After the National Palace Museum’s migration to Taiwan, it was temporarily located in the Wufeng district of Taichung, before being officially reestablished in Waishuanghsi in Taipei in 1965. Two sections formed in that year, one responsible for antiquities, and the other for painting and calligraphy. The books, manuscripts, and other written documents that arrived in Taiwan were placed under the oversight of the Painting and Calligraphy Section, which in 1966 established a reading room as well as stacks for housing rare books. The section also began to collect books and periodicals pertaining to the arts, literature, and history in Chinese and other foreign languages, in order to give museum staffers opportunities to deepen their knowledge, and to create an atmosphere conducive to academic research.

In 1968, the “Ad Hoc Organizational Regulations” were revised and the sections reformed as departments. The formerly staff-only reading room was enlarged and relocated to right side of the first floor of the museum’s main building, where it was formally designated as the National Palace Museum Library and placed under the supervision of the Department of Rare Books and Historical Documents. Open to academics of all fields as well as university students above the age of twenty majoring in literature or history, the library provided access to rare editions, antique books and manuscripts, and official documents from the Qing dynasty.
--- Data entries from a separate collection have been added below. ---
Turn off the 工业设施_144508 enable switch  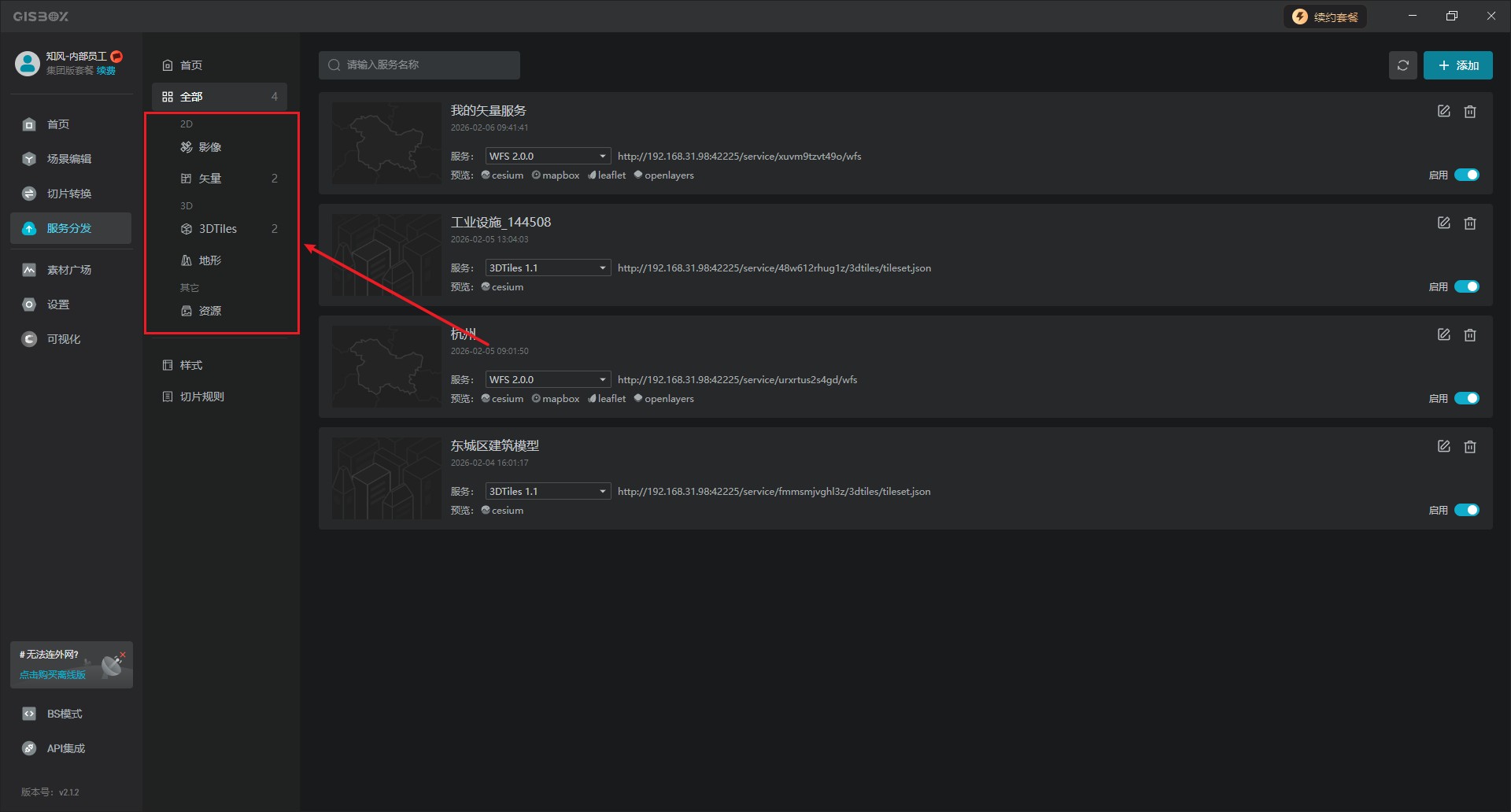tap(1466, 286)
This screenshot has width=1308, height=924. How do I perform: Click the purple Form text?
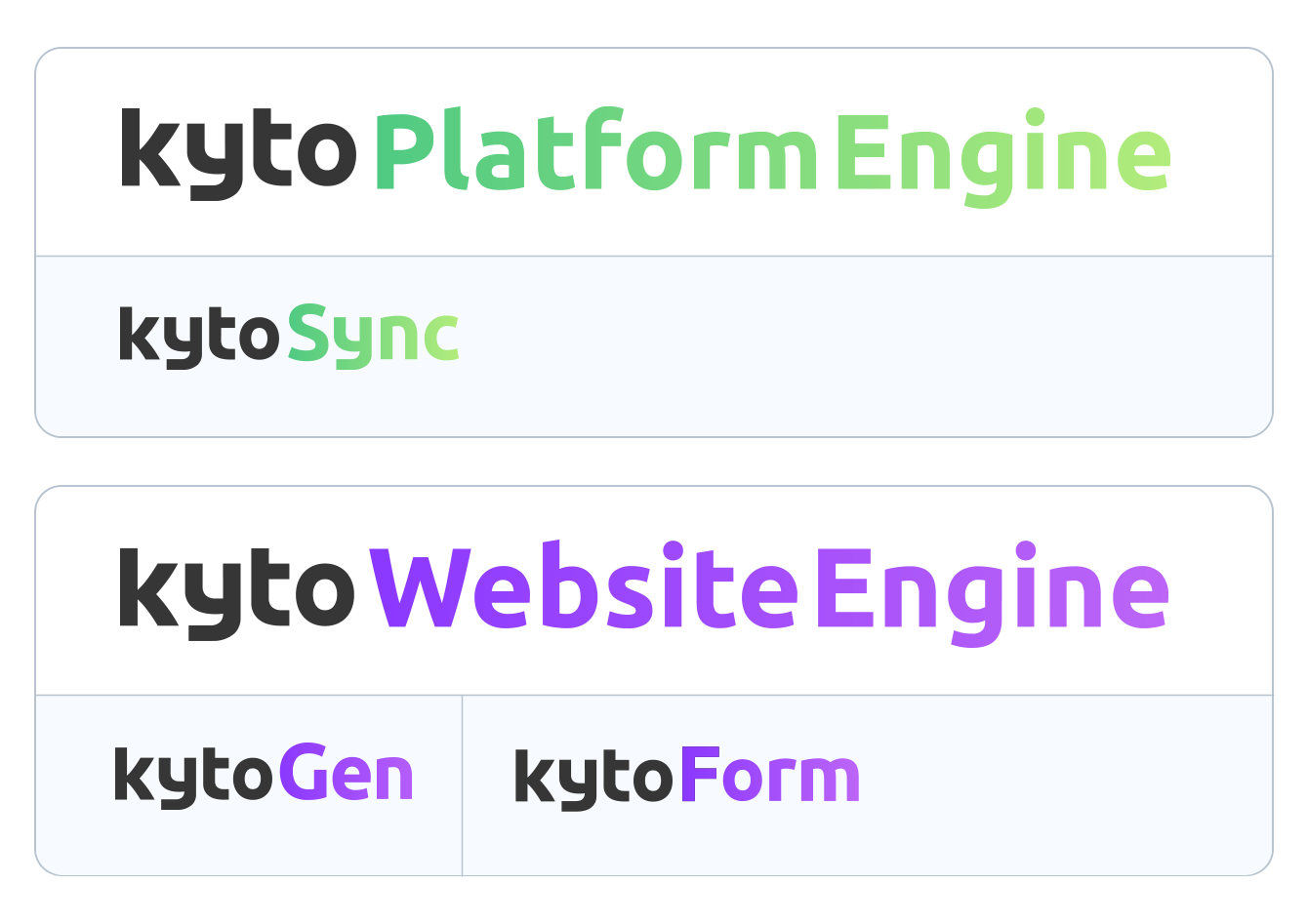769,775
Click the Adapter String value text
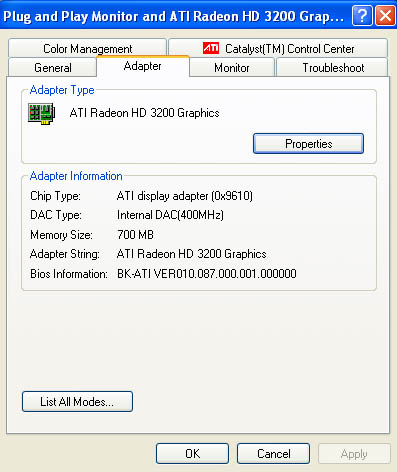 pyautogui.click(x=192, y=254)
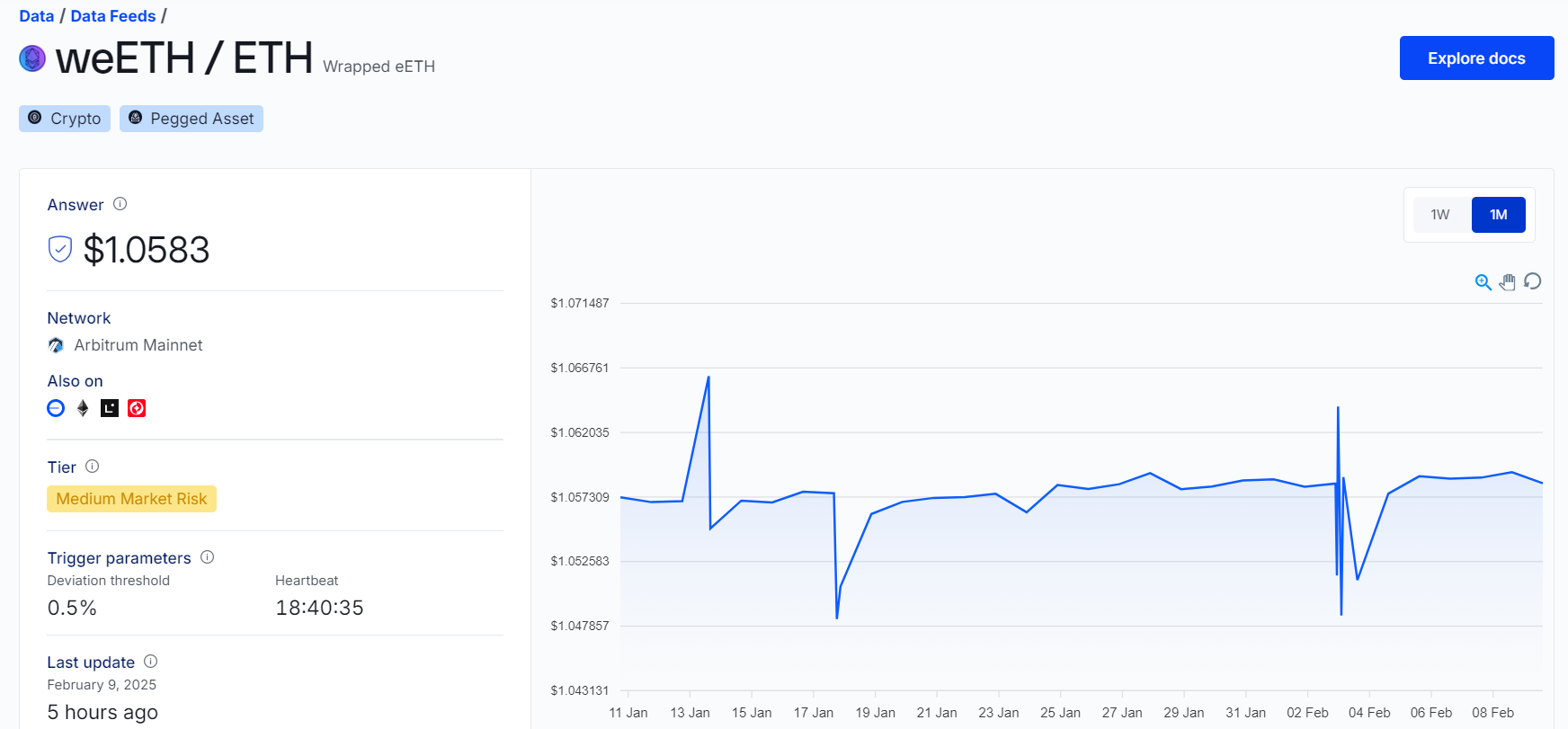Viewport: 1568px width, 729px height.
Task: Open the Ethereum network icon under Also on
Action: [x=83, y=408]
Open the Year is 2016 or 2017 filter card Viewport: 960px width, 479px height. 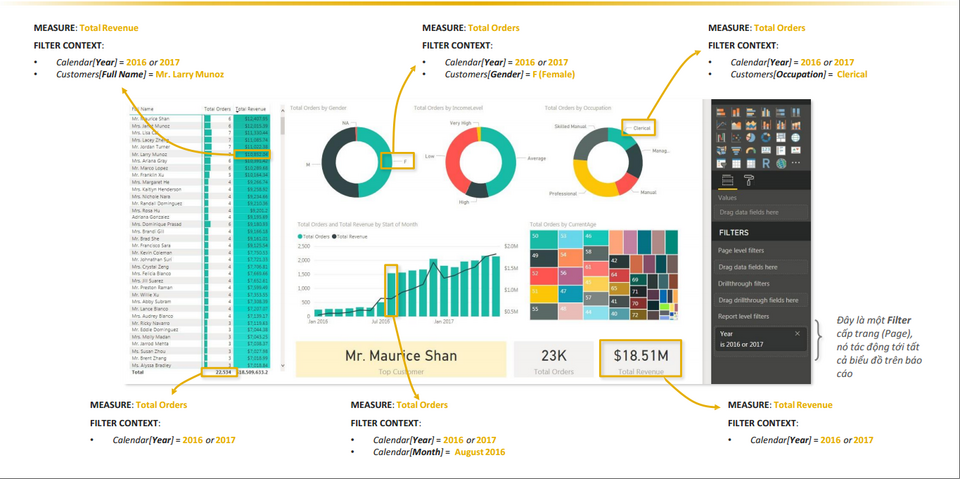point(757,338)
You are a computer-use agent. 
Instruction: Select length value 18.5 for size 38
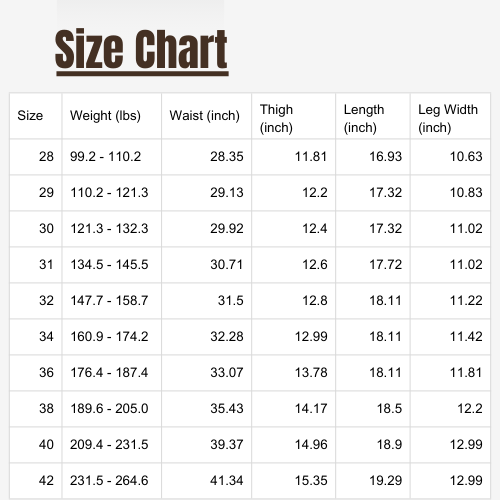[389, 408]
Later, in 1970, the library moved to a larger space on the first floor of the west wing in the main building, where it continued to expand its collection of scholarly books and periodicals for public access.

In 1984, construction of the NPM’s Administration Building was completed, and in order to make more space for library collections, the NPM library relocated to the first and second floors of the south side of the Administration Building, where its facilities and storage occupied approximately 1,000 square meters of floor space. At this time, in addition to expanding its collection and acquiring new equipment, the library lowered the minimum age of entry to eighteen.

In 1996, in response to the constant growth of its collection and in order to enrich the services available to patrons, the NPM Library relocated once more, this time to the newly-completed Library Building, which has nearly 15,000 square meters of floor space. The reading rooms occupied the second through fourth floors of the Library Building, with a combined area of over 5,700 square meters; the library initially planned 300 reading desks, a number that was later reduced to 190 in order to provide room for more bookshelves. The NPM Library was given a new formal designation in Chinese that translates to “The Hall of Books and Documents.” This new name highlighted the library’s unique role in providing resources for research and textual criticism. In the same year the library added a rare books reading room, meeting rooms with audiovisual equipment, and study carrels. Measures were also taken to actively increase the library’s digital resources and to lower the age of entry to sixteen. These changes brought the NPM Library more and more in line with the ideals steering the development of modern-day libraries.

The NPM Library closed temporarily in mid-October of 2020 in order to take part in improvements made to the museum’s exhibition and storage spaces under the aegis of the “The New NPM Project.” During the library’s temporary closure, its core collection, rare and precious books and documents, furniture, and equipment were moved to the NPM’s south side Arts and Culture Park, which is located on the former campus of the National Defense Medical Center. After months of hard work, on January 26th of 2021, the NPM Library reopened to colleagues and researchers in its new, fully-renovated home in the Arts and Culture Park. The new facility’s reading rooms cover an area of nearly 1,500 square meters (to expand to 2,400 square meters after three years) and currently provide fifty-three reading desks.

In February of 2021, “Amendments to the Departmental Regulations of the National Palace Museum” were issued. In order to consolidate the functions of the museum’s administrative units, the newly-amended regulations stipulated that the responsibility for providing reader services for rare and ancient books and documents would be transferred to the newly-merged Department of Calligraphy, Painting, Rare Books and Documents. In order to reflect the simplification of its services, the library’s Chinese name reverted from “The Hall of Books and Documents” to “The NPM Library,” and its operation was placed under the supervision of the NPM’s General Planning Department.

The Arts and Culture Park provides a pristine and tranquil environment. Cypress and banyan trees that have long grown on the campus, along with the countless birds that make their homes there, create the sense of a thriving ecosystem. In its lush, green surroundings filled with the thrum of natural life, the NPM Library will continue to develop in its unique role as a special library devoted to the arts, literature, and history—all in order to provide the highest quality service to museum staffers, scholarly specialists, and the reading public at large.